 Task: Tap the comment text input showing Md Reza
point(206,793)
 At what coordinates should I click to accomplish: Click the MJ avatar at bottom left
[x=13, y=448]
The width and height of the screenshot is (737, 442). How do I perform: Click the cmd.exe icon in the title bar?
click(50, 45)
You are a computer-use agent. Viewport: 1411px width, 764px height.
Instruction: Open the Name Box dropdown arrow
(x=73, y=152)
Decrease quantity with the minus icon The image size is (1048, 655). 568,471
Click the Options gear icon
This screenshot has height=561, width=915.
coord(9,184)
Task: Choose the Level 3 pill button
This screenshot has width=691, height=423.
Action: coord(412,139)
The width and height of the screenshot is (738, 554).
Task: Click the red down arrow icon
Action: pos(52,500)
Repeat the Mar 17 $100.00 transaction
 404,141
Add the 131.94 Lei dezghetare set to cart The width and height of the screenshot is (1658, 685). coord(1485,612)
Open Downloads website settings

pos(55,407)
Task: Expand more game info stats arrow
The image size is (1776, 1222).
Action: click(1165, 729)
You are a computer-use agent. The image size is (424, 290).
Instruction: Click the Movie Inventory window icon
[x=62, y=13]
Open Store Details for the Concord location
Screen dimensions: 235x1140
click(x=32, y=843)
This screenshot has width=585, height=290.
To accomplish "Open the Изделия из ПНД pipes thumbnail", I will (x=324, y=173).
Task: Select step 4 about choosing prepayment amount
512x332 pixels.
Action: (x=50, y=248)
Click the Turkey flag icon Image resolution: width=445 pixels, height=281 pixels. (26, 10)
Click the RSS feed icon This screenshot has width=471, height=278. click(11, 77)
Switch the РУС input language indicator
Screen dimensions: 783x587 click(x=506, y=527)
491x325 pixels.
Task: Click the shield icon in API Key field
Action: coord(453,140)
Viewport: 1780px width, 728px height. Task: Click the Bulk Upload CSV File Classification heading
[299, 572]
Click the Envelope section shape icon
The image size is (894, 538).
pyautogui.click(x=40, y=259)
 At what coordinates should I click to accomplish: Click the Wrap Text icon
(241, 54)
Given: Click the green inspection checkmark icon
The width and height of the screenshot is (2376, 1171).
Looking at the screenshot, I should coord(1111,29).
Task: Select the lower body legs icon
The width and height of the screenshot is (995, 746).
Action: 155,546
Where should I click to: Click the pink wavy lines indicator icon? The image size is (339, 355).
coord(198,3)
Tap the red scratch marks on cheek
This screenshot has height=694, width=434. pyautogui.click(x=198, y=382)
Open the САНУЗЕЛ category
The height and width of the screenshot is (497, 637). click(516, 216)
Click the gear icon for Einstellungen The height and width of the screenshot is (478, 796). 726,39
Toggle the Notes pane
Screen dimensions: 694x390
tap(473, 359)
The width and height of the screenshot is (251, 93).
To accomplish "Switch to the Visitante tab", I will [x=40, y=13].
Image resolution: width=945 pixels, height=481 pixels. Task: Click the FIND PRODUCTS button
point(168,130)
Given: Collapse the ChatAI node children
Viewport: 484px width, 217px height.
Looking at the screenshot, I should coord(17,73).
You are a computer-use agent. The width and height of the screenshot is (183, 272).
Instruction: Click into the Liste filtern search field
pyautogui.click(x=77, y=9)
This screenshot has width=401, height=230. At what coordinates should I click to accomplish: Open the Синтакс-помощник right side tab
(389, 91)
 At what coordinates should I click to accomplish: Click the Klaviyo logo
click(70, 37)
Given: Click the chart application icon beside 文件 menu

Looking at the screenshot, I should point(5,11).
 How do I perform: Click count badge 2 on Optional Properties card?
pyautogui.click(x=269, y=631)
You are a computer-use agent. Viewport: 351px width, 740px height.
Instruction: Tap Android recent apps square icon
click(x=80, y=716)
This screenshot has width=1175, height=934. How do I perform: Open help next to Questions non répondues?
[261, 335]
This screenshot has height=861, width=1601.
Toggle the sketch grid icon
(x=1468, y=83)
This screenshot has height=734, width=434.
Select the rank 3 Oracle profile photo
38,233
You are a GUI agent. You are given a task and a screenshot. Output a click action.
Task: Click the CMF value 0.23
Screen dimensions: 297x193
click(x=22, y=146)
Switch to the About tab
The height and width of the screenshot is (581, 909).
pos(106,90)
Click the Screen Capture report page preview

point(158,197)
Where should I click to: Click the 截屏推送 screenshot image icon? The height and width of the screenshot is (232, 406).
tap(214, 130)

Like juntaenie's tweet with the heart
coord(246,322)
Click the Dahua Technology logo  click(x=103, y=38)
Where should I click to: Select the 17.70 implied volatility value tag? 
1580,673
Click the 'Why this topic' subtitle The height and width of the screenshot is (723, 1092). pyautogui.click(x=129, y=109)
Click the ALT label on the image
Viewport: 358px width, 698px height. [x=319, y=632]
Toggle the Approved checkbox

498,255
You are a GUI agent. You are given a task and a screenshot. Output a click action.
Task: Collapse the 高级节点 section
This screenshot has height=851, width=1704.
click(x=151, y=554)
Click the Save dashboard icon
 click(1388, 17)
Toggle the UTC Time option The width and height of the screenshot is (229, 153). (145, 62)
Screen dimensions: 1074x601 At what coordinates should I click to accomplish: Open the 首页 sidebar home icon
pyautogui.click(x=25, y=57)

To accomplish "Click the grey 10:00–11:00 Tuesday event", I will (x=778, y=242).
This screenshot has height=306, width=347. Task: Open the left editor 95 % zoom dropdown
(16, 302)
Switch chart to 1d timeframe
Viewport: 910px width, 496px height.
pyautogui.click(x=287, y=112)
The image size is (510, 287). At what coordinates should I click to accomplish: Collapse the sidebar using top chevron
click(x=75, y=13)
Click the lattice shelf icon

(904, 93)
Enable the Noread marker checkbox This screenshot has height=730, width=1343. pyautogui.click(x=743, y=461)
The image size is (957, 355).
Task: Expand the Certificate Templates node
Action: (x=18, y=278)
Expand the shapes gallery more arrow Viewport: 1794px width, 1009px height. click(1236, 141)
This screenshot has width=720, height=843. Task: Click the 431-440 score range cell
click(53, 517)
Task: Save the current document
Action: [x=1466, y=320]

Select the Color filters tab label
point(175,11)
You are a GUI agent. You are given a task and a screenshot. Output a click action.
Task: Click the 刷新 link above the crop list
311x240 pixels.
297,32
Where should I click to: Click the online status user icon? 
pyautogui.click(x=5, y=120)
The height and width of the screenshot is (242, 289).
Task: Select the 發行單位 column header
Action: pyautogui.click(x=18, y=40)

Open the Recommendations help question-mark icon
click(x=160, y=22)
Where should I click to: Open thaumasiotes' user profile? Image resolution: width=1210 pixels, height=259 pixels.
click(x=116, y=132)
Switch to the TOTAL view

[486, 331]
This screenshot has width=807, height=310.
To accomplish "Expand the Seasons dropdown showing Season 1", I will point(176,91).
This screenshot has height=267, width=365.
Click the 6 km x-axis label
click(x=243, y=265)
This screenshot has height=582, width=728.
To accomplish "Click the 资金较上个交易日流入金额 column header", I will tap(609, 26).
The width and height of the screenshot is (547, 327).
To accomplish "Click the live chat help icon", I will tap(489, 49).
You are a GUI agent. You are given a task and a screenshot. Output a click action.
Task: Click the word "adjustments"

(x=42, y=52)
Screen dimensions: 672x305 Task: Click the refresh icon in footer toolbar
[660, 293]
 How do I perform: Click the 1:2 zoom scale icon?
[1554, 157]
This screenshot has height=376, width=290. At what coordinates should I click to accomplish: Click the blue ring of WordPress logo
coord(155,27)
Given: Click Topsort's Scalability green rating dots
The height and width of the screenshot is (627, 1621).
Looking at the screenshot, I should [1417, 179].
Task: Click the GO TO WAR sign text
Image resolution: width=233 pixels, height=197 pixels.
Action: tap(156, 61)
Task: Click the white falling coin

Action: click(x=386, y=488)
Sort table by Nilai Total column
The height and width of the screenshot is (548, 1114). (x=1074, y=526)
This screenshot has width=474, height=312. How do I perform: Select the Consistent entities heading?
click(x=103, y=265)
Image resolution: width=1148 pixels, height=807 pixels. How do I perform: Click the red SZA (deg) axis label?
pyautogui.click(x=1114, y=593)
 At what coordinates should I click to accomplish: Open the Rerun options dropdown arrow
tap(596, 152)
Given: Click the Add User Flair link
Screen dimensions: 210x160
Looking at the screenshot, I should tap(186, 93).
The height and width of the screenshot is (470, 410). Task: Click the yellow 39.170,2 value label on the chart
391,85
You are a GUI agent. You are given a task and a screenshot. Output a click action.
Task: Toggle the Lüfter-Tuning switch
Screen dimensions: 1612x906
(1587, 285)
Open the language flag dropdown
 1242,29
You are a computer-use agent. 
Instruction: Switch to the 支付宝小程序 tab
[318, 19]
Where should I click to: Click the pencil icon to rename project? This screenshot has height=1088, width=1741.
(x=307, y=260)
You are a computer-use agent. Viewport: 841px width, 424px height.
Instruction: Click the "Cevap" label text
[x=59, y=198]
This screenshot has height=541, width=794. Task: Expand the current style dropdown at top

*-*-*

• **Written problem**: Reproduce verbatim the records starting at the line containing "You are a computer-use agent. The image" and ending at the line containing "Click the Turkey", with both of those lines included.

• **Answer**:
You are a computer-use agent. The image size is (424, 290).
Instruction: Click the Movie Inventory window icon
[x=62, y=13]
Open Store Details for the Concord location
Screen dimensions: 235x1140
click(x=32, y=843)
This screenshot has width=585, height=290.
To accomplish "Open the Изделия из ПНД pipes thumbnail", I will (x=324, y=173).
Task: Select step 4 about choosing prepayment amount
512x332 pixels.
Action: (x=50, y=248)
Click the Turkey flag icon Image resolution: width=445 pixels, height=281 pixels. (26, 10)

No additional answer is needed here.